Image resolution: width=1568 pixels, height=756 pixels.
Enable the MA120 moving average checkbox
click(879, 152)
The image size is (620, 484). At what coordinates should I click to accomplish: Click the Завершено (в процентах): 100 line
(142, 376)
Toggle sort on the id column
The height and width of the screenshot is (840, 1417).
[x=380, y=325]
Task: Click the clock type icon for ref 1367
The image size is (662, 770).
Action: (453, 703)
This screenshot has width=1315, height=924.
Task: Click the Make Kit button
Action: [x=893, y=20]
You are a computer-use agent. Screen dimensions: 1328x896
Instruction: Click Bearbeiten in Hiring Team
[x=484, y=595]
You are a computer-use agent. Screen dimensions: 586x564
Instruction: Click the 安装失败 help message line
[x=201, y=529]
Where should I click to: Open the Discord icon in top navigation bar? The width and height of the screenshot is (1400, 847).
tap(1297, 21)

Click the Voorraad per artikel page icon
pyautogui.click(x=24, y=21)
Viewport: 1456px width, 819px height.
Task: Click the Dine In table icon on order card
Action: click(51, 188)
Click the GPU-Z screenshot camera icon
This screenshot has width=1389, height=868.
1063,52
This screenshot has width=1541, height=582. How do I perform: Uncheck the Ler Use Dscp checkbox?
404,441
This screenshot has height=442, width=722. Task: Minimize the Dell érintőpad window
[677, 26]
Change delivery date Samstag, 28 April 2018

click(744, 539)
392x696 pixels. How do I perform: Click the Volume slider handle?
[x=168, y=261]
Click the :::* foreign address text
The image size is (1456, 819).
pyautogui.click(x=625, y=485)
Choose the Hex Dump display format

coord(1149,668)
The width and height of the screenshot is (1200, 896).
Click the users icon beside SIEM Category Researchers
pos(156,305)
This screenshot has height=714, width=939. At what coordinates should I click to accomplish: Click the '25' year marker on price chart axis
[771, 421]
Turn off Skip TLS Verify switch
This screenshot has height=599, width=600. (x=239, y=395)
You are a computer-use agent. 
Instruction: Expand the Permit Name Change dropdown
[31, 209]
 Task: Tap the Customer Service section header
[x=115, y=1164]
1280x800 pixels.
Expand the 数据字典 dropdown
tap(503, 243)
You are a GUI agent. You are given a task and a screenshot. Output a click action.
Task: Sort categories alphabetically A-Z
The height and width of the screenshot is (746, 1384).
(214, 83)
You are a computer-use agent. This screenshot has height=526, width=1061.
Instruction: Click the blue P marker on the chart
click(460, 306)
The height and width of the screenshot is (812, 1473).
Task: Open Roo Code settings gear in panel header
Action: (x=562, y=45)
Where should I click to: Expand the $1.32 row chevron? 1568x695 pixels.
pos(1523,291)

* * * * * * * * *

§ Problem description: Reproduce every line of the listing above with no changes at all.

§ Answer for this exercise:
Image resolution: width=1568 pixels, height=756 pixels.
Enable the MA120 moving average checkbox
click(879, 152)
The image size is (620, 484). At what coordinates should I click to accomplish: Click the Завершено (в процентах): 100 line
(142, 376)
Toggle sort on the id column
The height and width of the screenshot is (840, 1417).
[x=380, y=325]
Task: Click the clock type icon for ref 1367
The image size is (662, 770).
Action: (453, 703)
This screenshot has width=1315, height=924.
Task: Click the Make Kit button
Action: [x=893, y=20]
You are a computer-use agent. Screen dimensions: 1328x896
Instruction: Click Bearbeiten in Hiring Team
[x=484, y=595]
You are a computer-use agent. Screen dimensions: 586x564
Instruction: Click the 安装失败 help message line
[x=201, y=529]
Where should I click to: Open the Discord icon in top navigation bar? The width and height of the screenshot is (1400, 847).
tap(1297, 21)

Click the Voorraad per artikel page icon
pyautogui.click(x=24, y=21)
Viewport: 1456px width, 819px height.
Task: Click the Dine In table icon on order card
Action: click(51, 188)
Click the GPU-Z screenshot camera icon
This screenshot has width=1389, height=868.
1063,52
This screenshot has width=1541, height=582. How do I perform: Uncheck the Ler Use Dscp checkbox?
404,441
This screenshot has height=442, width=722. Task: Minimize the Dell érintőpad window
[677, 26]
Change delivery date Samstag, 28 April 2018

click(744, 539)
392x696 pixels. How do I perform: Click the Volume slider handle?
[x=168, y=261]
Click the :::* foreign address text
The image size is (1456, 819).
pyautogui.click(x=625, y=485)
Choose the Hex Dump display format

coord(1149,668)
The width and height of the screenshot is (1200, 896).
Click the users icon beside SIEM Category Researchers
pos(156,305)
This screenshot has height=714, width=939. At what coordinates should I click to accomplish: Click the '25' year marker on price chart axis
[771, 421]
Turn off Skip TLS Verify switch
This screenshot has height=599, width=600. (x=239, y=395)
You are a computer-use agent. 
Instruction: Expand the Permit Name Change dropdown
[31, 209]
 Task: Tap the Customer Service section header
[x=115, y=1164]
1280x800 pixels.
Expand the 数据字典 dropdown
tap(503, 243)
You are a GUI agent. You are given a task and a screenshot. Output a click action.
Task: Sort categories alphabetically A-Z
The height and width of the screenshot is (746, 1384).
(214, 83)
You are a computer-use agent. This screenshot has height=526, width=1061.
Instruction: Click the blue P marker on the chart
click(460, 306)
The height and width of the screenshot is (812, 1473).
Task: Open Roo Code settings gear in panel header
Action: (x=562, y=45)
Where should I click to: Expand the $1.32 row chevron? 1568x695 pixels.
pos(1523,291)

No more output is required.